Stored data
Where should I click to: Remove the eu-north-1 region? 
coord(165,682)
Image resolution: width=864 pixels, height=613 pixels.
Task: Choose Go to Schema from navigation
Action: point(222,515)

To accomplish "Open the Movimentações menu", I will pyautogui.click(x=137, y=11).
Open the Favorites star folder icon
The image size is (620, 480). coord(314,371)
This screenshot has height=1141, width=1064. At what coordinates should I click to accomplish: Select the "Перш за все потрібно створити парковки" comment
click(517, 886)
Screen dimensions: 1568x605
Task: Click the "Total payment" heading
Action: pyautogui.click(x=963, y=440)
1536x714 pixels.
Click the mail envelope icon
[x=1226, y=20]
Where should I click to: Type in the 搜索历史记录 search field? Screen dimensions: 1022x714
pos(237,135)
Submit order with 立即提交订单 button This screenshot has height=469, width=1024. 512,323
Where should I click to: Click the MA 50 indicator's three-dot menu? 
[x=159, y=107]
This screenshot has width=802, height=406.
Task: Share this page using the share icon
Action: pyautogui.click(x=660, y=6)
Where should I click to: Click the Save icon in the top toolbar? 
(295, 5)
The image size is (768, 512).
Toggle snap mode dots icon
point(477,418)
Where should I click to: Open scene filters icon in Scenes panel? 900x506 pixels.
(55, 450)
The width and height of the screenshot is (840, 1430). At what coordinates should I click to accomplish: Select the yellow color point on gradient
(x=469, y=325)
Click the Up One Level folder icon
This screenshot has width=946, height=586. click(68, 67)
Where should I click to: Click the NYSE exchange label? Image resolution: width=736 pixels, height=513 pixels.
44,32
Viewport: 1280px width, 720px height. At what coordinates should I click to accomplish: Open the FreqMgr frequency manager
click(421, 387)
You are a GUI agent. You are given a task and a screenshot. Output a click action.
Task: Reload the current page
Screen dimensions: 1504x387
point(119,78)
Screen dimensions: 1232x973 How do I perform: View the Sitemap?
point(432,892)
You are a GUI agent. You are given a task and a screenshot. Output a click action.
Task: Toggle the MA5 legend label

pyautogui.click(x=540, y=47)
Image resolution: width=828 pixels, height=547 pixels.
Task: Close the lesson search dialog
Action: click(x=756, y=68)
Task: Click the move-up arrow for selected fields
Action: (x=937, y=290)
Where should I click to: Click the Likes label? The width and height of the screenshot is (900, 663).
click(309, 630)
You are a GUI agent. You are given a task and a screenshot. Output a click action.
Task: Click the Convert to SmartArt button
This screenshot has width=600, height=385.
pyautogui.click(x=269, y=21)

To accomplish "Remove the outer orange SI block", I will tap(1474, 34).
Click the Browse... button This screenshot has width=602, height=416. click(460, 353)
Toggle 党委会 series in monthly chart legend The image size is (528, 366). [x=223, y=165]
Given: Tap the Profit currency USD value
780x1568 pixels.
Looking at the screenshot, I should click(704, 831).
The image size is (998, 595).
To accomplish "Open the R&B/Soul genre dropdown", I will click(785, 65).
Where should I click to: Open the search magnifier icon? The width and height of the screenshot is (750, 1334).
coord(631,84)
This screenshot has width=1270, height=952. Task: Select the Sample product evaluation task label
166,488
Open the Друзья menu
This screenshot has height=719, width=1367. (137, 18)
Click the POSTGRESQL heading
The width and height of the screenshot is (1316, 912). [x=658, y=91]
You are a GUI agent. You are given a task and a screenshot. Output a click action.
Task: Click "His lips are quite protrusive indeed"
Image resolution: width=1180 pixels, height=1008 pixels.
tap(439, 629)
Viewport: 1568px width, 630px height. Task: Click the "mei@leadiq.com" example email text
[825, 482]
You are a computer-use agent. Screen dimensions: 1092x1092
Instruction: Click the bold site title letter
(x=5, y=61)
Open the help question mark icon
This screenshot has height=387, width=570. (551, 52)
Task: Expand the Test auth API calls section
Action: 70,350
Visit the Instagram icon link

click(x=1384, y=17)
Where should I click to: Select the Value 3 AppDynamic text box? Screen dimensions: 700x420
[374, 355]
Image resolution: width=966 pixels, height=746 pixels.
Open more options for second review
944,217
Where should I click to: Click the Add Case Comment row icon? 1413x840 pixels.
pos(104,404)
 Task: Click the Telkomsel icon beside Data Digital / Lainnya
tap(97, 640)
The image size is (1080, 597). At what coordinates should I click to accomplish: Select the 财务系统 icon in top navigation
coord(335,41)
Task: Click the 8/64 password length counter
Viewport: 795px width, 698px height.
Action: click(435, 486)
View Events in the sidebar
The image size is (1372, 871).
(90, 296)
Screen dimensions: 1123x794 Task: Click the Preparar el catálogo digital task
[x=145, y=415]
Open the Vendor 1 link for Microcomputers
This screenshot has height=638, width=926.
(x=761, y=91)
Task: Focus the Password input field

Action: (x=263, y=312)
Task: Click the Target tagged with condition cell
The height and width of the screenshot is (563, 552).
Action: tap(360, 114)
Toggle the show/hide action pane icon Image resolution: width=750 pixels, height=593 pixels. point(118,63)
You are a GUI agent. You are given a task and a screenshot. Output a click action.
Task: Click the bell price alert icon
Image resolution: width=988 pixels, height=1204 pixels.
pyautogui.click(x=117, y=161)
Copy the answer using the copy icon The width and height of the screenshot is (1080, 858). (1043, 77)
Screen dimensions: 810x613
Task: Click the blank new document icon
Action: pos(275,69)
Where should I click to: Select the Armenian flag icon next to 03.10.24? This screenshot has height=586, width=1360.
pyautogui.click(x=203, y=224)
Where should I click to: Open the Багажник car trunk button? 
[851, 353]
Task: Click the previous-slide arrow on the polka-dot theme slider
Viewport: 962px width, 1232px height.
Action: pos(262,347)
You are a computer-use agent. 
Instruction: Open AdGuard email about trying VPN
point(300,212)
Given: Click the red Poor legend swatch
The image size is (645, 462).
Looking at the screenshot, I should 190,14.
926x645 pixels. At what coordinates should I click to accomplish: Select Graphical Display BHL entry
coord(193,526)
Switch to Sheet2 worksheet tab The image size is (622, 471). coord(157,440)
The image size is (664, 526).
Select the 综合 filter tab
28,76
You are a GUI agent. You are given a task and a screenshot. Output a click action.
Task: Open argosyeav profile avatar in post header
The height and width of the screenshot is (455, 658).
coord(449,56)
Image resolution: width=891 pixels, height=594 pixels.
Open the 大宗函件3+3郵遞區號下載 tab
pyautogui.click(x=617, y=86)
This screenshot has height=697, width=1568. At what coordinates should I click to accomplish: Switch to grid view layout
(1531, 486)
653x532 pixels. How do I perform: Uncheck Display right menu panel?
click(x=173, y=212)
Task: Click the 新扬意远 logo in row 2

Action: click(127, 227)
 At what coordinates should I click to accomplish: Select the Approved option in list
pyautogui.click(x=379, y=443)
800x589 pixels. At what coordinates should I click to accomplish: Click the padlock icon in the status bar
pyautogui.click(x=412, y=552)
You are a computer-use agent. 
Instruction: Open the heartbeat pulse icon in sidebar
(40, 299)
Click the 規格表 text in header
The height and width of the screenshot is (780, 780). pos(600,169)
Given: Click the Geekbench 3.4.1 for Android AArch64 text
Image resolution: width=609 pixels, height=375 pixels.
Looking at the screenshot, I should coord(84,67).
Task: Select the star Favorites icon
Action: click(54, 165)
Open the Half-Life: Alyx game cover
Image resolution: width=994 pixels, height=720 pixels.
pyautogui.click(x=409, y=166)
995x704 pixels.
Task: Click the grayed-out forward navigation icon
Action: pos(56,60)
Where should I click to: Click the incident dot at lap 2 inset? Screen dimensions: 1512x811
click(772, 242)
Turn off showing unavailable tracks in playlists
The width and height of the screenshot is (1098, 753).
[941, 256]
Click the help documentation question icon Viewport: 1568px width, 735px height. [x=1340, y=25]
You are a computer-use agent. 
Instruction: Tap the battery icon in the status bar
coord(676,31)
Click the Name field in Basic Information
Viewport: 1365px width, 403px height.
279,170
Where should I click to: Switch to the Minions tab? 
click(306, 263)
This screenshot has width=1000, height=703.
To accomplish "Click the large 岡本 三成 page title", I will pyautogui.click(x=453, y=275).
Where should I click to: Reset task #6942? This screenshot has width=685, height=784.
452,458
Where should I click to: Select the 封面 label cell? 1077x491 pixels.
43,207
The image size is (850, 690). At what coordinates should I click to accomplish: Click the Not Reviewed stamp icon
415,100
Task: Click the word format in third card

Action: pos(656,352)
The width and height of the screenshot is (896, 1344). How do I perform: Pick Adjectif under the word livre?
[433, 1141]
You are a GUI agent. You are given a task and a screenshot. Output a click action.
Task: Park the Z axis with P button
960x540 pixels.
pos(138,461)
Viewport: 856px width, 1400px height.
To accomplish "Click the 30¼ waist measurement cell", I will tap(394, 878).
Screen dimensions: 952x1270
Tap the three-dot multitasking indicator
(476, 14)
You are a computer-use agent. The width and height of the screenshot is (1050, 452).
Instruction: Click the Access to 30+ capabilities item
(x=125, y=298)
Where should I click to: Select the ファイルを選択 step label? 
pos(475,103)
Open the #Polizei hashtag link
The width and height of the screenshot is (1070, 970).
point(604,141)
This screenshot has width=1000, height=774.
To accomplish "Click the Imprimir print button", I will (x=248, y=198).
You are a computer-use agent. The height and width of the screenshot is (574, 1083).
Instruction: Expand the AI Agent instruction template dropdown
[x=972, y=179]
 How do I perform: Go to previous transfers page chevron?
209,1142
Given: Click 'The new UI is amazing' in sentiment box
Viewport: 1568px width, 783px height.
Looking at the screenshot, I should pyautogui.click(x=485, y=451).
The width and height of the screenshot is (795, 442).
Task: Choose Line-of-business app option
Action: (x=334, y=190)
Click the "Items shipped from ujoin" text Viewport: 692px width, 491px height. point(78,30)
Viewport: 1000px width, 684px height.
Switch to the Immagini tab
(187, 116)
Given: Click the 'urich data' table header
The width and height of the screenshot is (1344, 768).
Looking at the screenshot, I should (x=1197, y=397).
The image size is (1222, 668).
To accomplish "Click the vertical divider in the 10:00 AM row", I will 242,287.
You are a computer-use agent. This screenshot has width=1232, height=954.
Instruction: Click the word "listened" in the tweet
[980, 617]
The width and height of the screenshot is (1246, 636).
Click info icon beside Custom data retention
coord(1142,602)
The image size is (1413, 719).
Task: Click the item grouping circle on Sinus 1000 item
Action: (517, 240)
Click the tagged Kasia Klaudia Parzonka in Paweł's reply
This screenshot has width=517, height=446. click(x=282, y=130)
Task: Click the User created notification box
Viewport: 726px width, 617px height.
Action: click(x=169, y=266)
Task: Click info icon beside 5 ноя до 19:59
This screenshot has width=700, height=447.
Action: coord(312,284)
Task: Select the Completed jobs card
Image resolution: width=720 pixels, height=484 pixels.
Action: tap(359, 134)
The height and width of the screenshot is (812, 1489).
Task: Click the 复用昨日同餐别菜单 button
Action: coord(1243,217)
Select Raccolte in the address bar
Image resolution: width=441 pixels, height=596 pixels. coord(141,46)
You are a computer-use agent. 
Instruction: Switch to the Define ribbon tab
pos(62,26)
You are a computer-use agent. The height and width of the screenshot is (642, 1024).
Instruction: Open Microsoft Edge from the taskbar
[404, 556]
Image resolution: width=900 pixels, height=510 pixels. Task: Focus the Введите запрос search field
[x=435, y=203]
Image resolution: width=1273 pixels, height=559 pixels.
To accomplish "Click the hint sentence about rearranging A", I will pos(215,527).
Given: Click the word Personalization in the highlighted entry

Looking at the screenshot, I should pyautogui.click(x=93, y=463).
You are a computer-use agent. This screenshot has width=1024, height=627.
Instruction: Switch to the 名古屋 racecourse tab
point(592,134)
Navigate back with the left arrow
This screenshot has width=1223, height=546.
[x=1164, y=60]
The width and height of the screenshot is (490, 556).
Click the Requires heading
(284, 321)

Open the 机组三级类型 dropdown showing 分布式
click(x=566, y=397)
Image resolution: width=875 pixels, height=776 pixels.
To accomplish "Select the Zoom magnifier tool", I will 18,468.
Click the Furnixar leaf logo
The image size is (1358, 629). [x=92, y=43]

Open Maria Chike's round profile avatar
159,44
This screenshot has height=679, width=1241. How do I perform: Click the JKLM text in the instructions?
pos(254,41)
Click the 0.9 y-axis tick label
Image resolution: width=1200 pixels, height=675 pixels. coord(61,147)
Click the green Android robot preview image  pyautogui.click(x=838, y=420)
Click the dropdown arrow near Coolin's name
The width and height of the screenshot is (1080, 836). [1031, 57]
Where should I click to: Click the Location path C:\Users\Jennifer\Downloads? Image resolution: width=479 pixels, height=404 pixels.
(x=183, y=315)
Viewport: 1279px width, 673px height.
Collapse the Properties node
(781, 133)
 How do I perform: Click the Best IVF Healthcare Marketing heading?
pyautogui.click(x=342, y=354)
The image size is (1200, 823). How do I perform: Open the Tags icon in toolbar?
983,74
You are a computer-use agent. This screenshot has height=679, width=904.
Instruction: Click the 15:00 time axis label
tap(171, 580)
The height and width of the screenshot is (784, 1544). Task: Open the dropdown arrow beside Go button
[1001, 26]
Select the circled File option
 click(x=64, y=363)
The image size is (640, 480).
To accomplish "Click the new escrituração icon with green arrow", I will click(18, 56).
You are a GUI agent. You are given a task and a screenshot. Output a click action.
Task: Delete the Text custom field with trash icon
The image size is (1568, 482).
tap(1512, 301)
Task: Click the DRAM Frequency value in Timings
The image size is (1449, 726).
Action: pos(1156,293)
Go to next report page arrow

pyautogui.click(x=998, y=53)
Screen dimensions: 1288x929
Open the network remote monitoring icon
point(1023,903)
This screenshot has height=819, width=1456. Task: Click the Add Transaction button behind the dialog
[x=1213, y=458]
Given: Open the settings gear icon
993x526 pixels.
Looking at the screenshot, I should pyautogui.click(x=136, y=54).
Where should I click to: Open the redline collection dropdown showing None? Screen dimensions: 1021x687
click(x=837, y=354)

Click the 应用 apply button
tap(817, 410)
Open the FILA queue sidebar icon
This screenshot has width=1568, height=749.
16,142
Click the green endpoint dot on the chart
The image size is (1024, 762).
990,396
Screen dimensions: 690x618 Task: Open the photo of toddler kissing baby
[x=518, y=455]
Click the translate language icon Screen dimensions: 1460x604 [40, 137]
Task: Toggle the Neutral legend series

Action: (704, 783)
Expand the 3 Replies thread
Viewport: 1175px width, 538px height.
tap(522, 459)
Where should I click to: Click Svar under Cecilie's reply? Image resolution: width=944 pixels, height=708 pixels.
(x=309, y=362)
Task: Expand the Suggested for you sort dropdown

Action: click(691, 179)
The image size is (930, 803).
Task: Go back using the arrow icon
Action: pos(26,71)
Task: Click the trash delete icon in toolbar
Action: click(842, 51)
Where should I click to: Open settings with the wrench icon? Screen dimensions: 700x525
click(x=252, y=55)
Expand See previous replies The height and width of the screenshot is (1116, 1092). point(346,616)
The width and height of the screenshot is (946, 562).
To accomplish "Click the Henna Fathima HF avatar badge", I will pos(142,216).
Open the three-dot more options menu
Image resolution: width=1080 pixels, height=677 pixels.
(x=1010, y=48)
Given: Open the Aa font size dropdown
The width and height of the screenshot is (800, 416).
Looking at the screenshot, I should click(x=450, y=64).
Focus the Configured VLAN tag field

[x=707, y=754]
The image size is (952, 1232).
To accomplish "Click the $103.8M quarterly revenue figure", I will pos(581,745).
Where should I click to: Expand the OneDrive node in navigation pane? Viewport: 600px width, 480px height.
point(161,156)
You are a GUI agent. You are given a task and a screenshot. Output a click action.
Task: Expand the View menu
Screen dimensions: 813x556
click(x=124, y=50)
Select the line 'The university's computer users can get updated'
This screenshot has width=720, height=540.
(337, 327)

## Your assignment
Look above for the line with "Given: Click the 'urich data' table header" and the line with "Task: Select the Completed jobs card". Retype those two lines and every line between them exactly, adding nothing.

## Output
Given: Click the 'urich data' table header
The width and height of the screenshot is (1344, 768).
Looking at the screenshot, I should (x=1197, y=397).
The image size is (1222, 668).
To accomplish "Click the vertical divider in the 10:00 AM row", I will 242,287.
You are a computer-use agent. This screenshot has width=1232, height=954.
Instruction: Click the word "listened" in the tweet
[980, 617]
The width and height of the screenshot is (1246, 636).
Click info icon beside Custom data retention
coord(1142,602)
The image size is (1413, 719).
Task: Click the item grouping circle on Sinus 1000 item
Action: (517, 240)
Click the tagged Kasia Klaudia Parzonka in Paweł's reply
This screenshot has width=517, height=446. click(x=282, y=130)
Task: Click the User created notification box
Viewport: 726px width, 617px height.
Action: click(x=169, y=266)
Task: Click info icon beside 5 ноя до 19:59
This screenshot has width=700, height=447.
Action: coord(312,284)
Task: Select the Completed jobs card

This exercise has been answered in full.